### Data supplied
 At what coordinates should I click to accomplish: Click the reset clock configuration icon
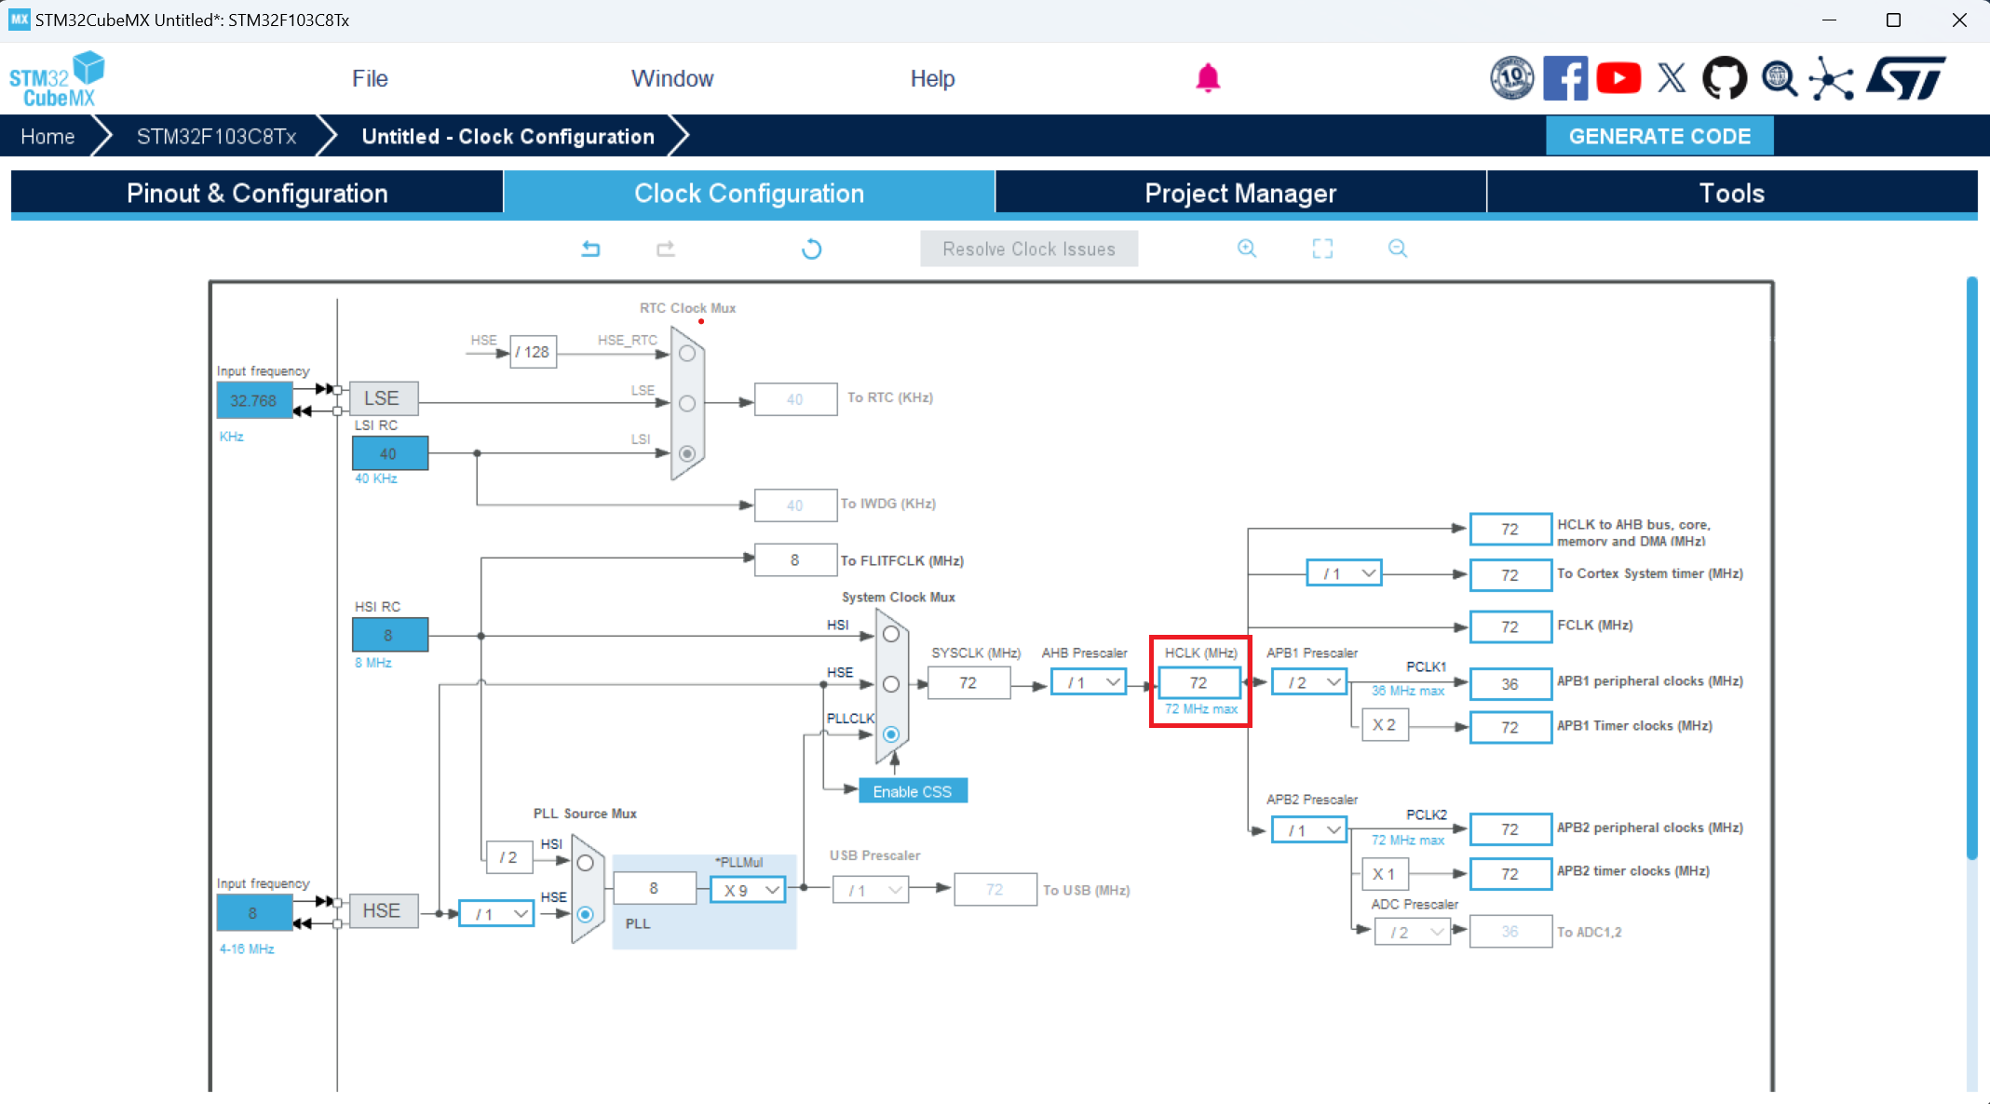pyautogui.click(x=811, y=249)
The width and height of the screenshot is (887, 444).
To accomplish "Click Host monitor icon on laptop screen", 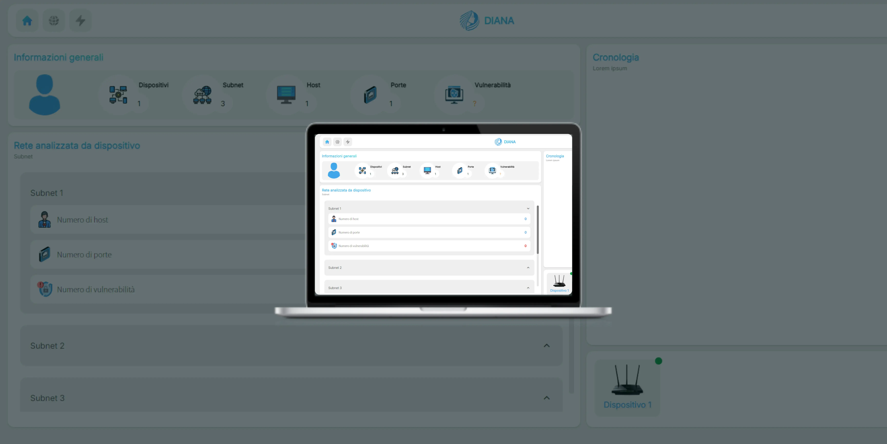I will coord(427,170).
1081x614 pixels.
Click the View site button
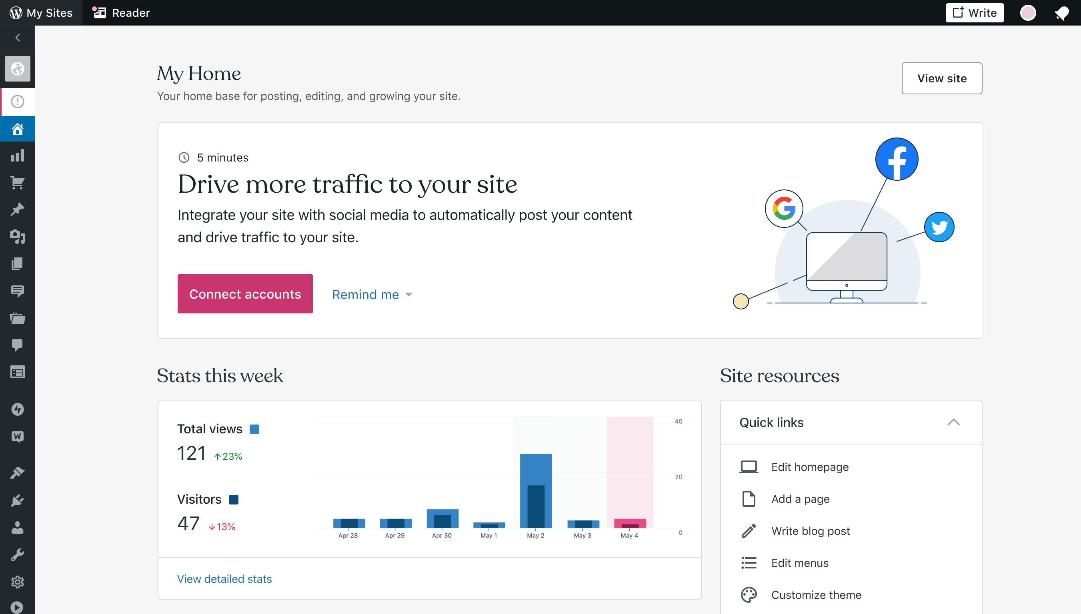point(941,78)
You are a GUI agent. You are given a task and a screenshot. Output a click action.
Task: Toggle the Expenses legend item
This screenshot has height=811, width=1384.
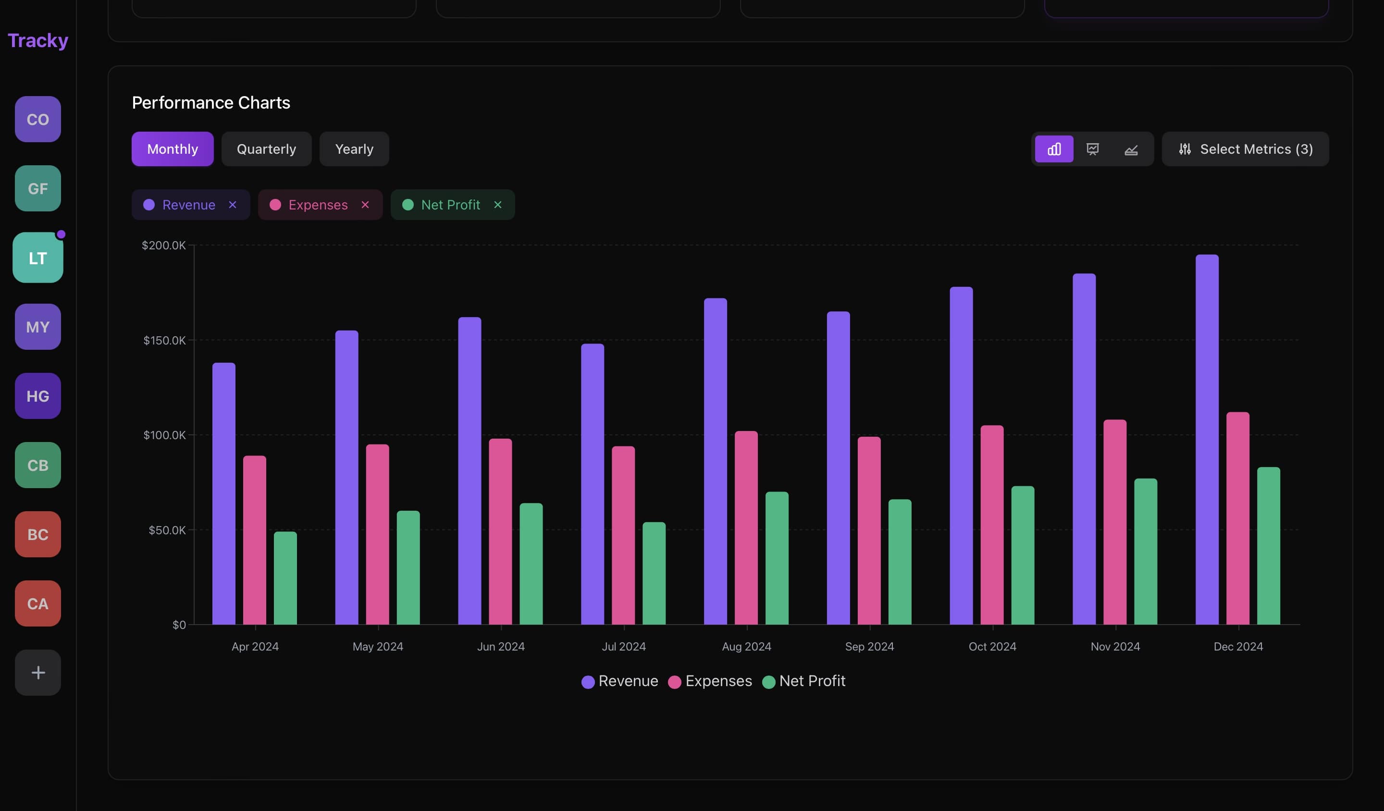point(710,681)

### About this exercise
Please write out exactly the lines from the one containing "Click the View site button" through the last line of the records above, and leave out any pictures.

### Solved exercise
Click the View site button
point(941,78)
You are a GUI agent. You are given a task and a screenshot. Output a click action.
Task: Toggle the Expenses legend item
This screenshot has height=811, width=1384.
point(710,681)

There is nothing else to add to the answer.